===== RECORDS SHOWN
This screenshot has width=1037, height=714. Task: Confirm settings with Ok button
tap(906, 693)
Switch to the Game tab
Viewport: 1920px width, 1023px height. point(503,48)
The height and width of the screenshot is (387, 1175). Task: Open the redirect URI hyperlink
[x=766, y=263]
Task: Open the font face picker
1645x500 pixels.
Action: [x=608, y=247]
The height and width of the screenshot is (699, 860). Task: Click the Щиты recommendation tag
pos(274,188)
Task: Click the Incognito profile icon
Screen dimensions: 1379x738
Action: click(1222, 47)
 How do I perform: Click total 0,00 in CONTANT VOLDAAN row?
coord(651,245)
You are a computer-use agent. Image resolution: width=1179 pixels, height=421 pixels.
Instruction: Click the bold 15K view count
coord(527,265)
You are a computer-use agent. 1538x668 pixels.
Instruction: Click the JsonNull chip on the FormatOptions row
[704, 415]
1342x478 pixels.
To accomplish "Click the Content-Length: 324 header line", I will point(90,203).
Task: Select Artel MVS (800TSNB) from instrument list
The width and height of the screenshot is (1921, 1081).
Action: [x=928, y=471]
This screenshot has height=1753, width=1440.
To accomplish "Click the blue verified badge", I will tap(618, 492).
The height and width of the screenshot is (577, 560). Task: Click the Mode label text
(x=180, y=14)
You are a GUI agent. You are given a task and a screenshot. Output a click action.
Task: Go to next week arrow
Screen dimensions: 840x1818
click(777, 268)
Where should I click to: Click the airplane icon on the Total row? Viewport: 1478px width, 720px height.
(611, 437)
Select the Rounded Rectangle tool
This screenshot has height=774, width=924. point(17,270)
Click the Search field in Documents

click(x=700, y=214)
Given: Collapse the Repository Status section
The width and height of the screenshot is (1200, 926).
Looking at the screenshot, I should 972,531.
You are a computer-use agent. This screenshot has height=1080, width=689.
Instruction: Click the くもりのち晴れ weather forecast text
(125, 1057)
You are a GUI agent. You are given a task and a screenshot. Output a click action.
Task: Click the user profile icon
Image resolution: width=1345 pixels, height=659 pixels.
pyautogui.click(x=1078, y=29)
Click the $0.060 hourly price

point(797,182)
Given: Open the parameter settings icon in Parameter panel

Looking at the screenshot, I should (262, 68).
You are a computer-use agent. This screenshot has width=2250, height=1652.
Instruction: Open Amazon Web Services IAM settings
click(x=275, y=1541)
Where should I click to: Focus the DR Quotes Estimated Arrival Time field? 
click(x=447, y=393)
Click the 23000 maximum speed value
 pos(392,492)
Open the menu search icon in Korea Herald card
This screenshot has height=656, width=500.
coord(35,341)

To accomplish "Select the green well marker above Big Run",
==========
**YOUR ASSIGNMENT**: Read each line of the data and count the ones that include "agent", answering with the number alone.

**SOLUTION BELOW**: 6